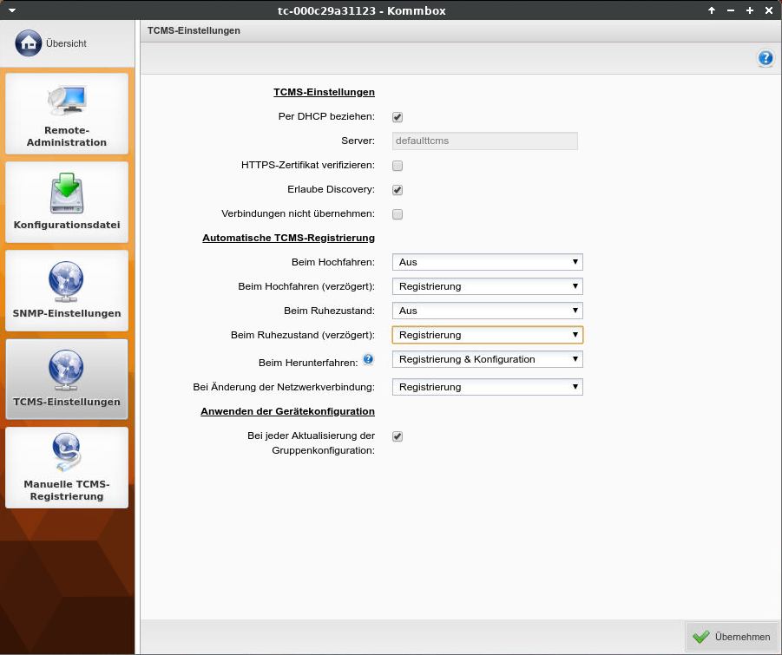Expand Beim Ruhezustand (verzögert) dropdown

[487, 335]
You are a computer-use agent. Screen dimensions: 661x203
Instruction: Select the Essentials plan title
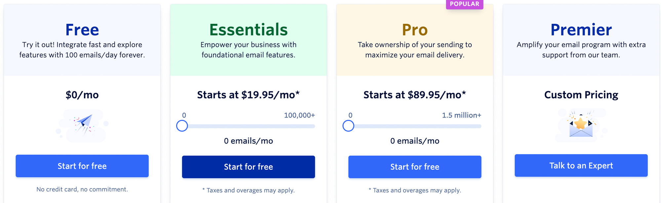click(x=249, y=29)
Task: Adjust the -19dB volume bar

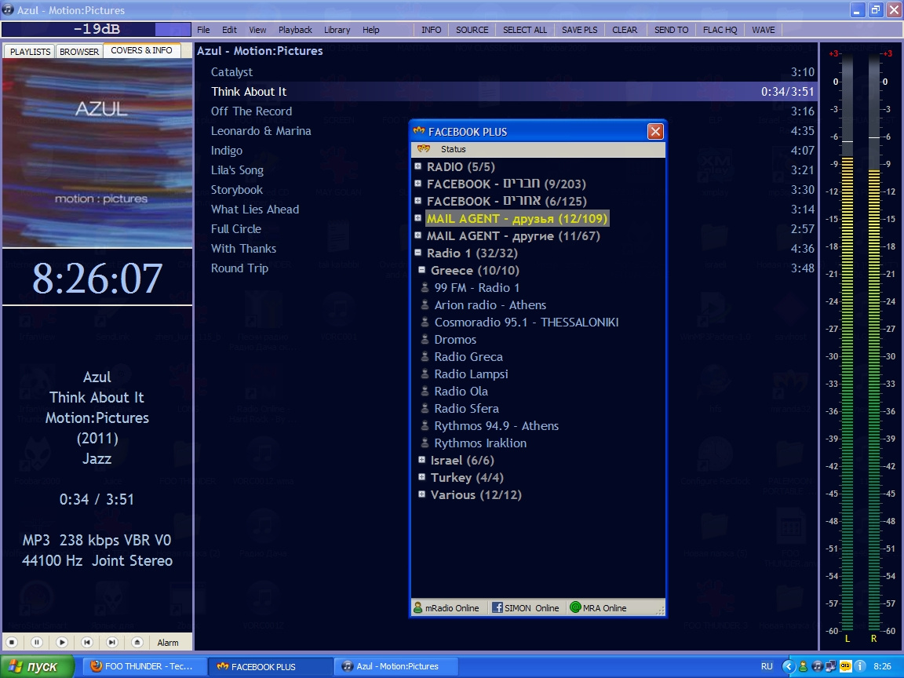Action: (97, 30)
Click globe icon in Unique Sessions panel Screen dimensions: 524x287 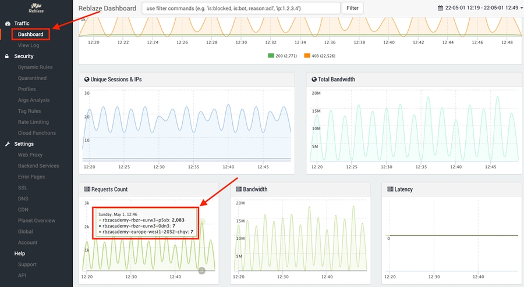click(87, 79)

* THE TASK
Write out the stretch of the records from the start through the line containing "Action: (97, 30)", leaving the pictures out.

* OUTPUT FOR THIS TASK
Expand Beim Ruhezustand (verzögert) dropdown

[487, 335]
You are a computer-use agent. Screen dimensions: 661x203
Instruction: Select the Essentials plan title
click(x=249, y=29)
Task: Adjust the -19dB volume bar

Action: (97, 30)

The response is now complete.